To make this clear this is a large topic, and something I am still working on fully implementing myself as well. I will start with your own idea of using "Open XML".
For Word this is not a bad idea although you will not be using open xml but rather an xml document in Microsoft's format. I specifically use this in conjunction with the Response.ContentType command to create dynamic multi-page excel sheets. I have not tried it in word but how you would do this is create a document similar to what you want in word and save it as an XML document instead of a doc or docx. You then open that document and use it to reverse engineer it creating a page in that format.
Understand though that this is only realistic on an intranet type setting as Response.ContentType behaves best only in IE and the xml files will not open as word documents by default. it is possible but not recommended.
You can also use XML in combination with VBA scripts in order to create the word document although this is not really a common or recommended way either.
The most common way is to generate the word document using .net's library for Office. You will have to google yourself how to use it as that is an extensive topic.
On the PDF end the options are a little more sparse. Your requirement for editing limits you to a few tools.
Creating the document and saving it on the server means you can essentially do the same procedure as described with the word document. The problem here is you require Adobe Acrobat Pro or a similar product to generate the document and a Pro licence is usually not cheap.

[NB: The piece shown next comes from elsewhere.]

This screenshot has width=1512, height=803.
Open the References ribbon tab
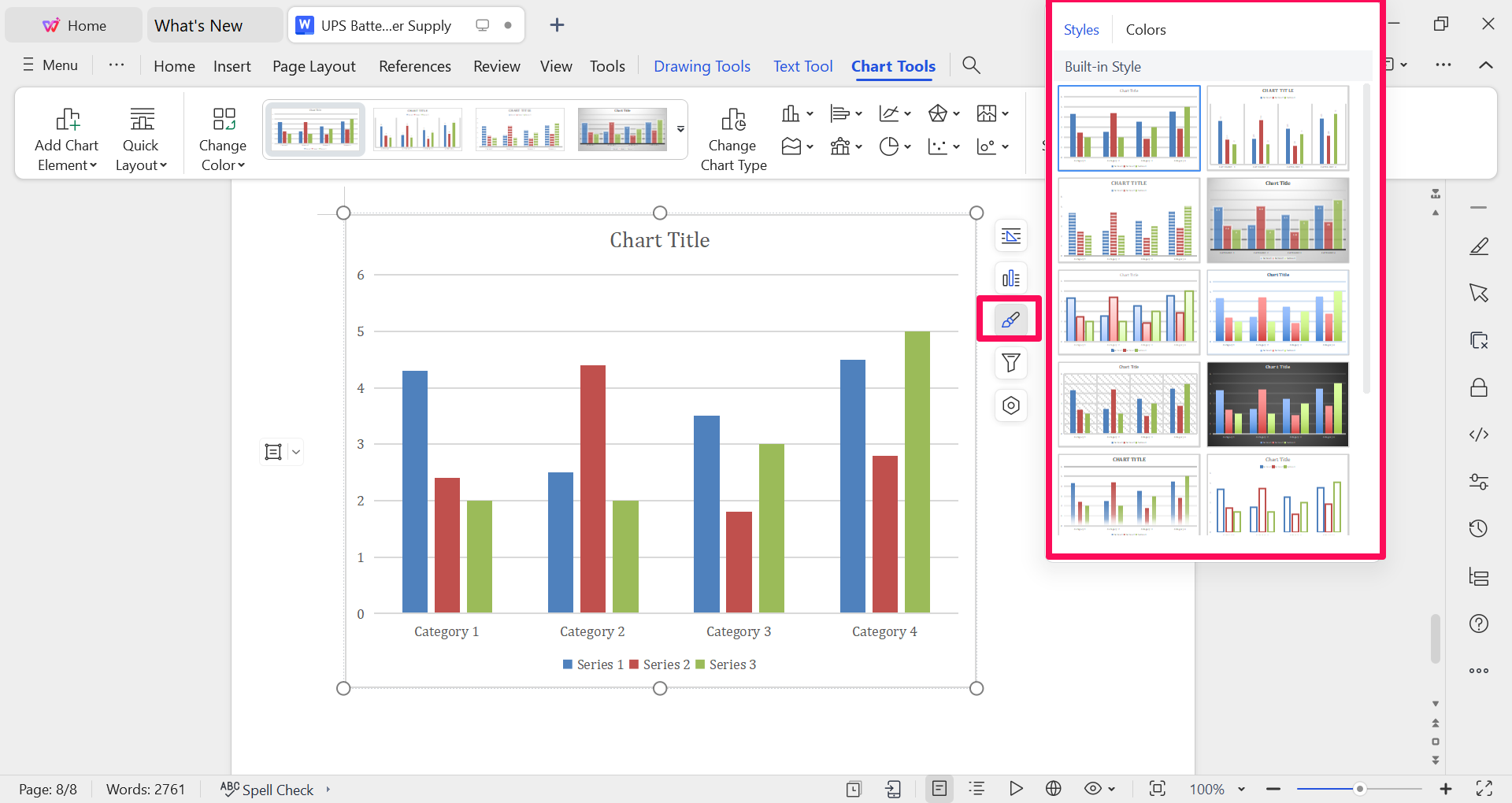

More people usually just use either PDFSharp or ITextSharp for this purpose though. ITextSharp is the much more robust program that allows for digital signatures and all that fun stuff. ITextSharp requires a licence for all projects where the code is not open source though. PDFSharp on the other hand is free but does not have as much features. If you wanted to do digital signatures with it you would need to do something like described here Adding a digital signature to a pdf file.